- **Exercise description**
For the entries below, work out how many lines contain the string "Expand" and write only the number.
-- Opening Marker --
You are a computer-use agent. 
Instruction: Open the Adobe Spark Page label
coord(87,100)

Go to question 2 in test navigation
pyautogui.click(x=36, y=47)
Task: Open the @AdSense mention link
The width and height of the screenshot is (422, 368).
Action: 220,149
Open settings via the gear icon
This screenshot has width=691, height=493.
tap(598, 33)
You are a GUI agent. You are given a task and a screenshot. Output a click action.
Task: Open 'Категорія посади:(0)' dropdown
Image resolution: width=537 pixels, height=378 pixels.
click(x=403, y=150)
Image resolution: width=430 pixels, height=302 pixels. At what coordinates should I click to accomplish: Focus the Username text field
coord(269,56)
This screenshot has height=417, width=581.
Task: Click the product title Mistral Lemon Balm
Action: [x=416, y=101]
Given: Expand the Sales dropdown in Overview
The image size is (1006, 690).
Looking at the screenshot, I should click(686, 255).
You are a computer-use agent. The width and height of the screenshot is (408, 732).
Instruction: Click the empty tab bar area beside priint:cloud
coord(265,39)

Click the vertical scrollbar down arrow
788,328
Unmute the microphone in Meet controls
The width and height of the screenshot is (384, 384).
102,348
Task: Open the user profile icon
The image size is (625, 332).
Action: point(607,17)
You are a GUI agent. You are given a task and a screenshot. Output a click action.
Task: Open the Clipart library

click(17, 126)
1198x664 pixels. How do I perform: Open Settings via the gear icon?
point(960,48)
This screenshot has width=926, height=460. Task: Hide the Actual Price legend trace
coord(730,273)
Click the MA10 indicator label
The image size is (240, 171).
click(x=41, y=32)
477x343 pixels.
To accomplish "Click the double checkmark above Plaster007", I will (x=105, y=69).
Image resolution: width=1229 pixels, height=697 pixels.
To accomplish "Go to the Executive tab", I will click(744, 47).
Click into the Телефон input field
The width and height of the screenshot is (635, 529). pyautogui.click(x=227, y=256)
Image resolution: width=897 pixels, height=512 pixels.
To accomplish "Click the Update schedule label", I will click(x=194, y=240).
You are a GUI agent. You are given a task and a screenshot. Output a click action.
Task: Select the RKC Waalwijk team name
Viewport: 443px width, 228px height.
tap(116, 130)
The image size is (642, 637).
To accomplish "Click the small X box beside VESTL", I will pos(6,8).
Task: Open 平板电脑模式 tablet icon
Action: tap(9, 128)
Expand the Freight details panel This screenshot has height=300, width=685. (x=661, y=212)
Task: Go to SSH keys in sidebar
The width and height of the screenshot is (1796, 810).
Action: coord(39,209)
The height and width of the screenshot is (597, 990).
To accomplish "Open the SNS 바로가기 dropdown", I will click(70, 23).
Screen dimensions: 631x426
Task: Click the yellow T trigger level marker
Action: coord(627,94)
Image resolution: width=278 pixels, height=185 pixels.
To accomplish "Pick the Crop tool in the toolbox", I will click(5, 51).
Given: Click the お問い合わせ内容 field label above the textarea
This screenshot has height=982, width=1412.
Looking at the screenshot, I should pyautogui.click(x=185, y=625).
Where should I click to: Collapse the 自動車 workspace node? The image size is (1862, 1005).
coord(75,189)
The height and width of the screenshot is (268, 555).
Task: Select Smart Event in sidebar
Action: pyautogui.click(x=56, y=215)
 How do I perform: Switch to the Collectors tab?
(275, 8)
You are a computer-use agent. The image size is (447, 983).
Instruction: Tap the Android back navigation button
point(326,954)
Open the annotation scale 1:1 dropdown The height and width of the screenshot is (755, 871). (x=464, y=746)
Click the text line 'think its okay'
-- Closing Marker --
- **Task result**
2